WRC dominates D.C. TV news ratings in November 2009 sweeps

By Paul Farhi
Washington Post Staff Writer
Wednesday, November 25, 2009

WRC continued to dominate local TV news ratings during the November "sweeps," winning in every part of the day despite its chief rival's heavily promoted ticket giveaway and a widely publicized breast self-exam special report.

The NBC-owned WRC had the top-rated newscast at 6 a.m., 5 p.m., 6 p.m. and 11 p.m. during the month, one of the most important of the year because ratings during this period are used to set ad rates for the months ahead.

News4's top finish at 11 p.m. was especially significant, since it was achieved despite an anemic lead-in from NBC's "The Jay Leno Show" at 10 p.m. News4 -- which attracted 147,000 viewers at that hour, 21 percent more than runner-up WJLA -- is bucking a nationwide trend in which late newscasts on NBC stations are suffering from Leno's poor ratings.

WJLA, the ABC affiliate, was second to News4 at 5, 6 and 11 p.m. Its ratings were helped by an attention-getting series of reports on breast cancer that featured video of women performing self exams without obscuring their breasts.

"The breast-exam story gave us a little bump [in viewing] the first day" of the two-day report, said Bill Lord, WJLA's station manager. "We considered it a significant breakthrough in breast-cancer coverage.

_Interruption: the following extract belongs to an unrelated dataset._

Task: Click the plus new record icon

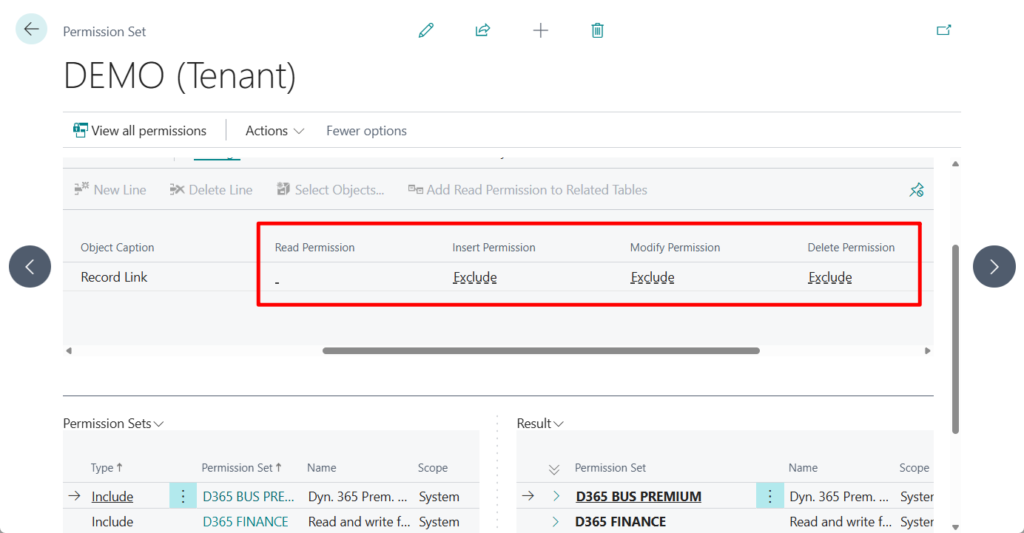Action: [x=540, y=30]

We were extremely pleased by the positive feedback we got from the audience both for selecting the topic and for the way we handled it."

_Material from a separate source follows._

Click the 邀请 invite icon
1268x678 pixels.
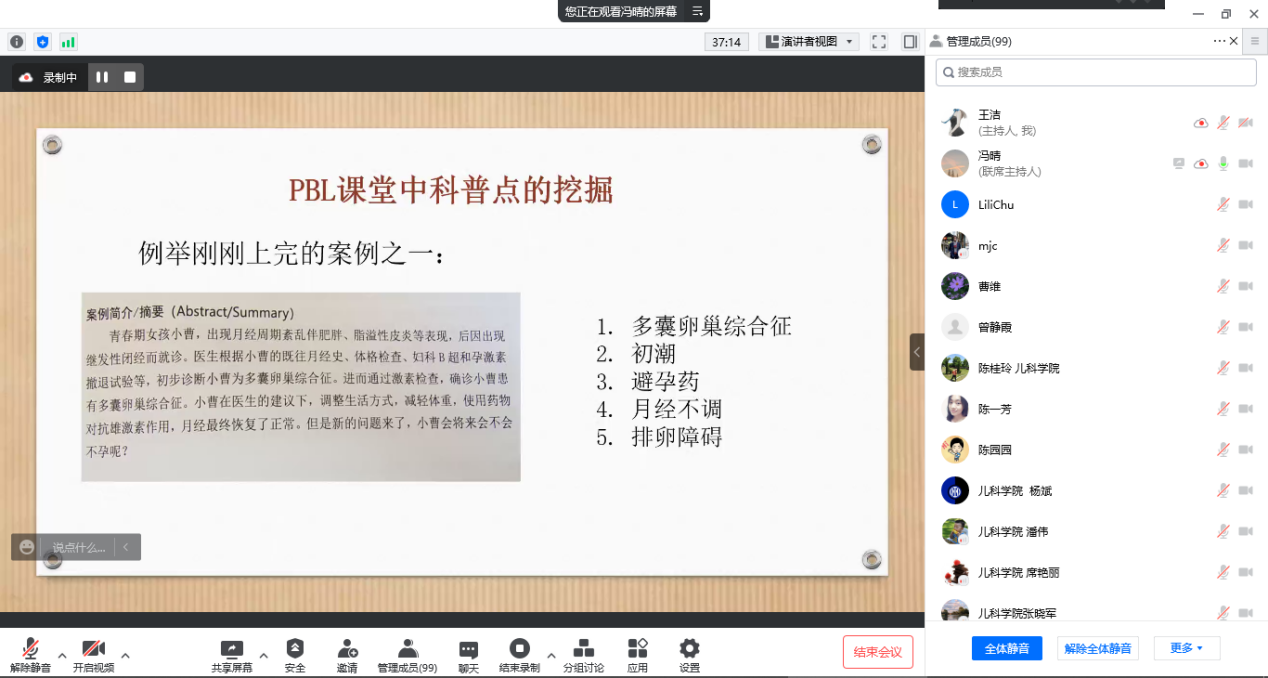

WJLA may also have benefited from a pair of contests that it promoted during its newscasts that offered tickets to a Miley Cyrus concert and trips to tapings of Oprah Winfrey's talk show in Chicago.

Fox's WTTG was third at 5 and 6 p.m., surpassing WUSA, the CBS affiliate, at those hours. WTTG previously had the area's most watched newscast at 10 p.m. but has been eclipsed by WRC.

Overall, local news viewing continued to fall, continuing a long trend. Washington's four broadcast news stations, for example, attracted 417,000 viewers to the 11 p.m. news, a decline of 9 percent over the past two years.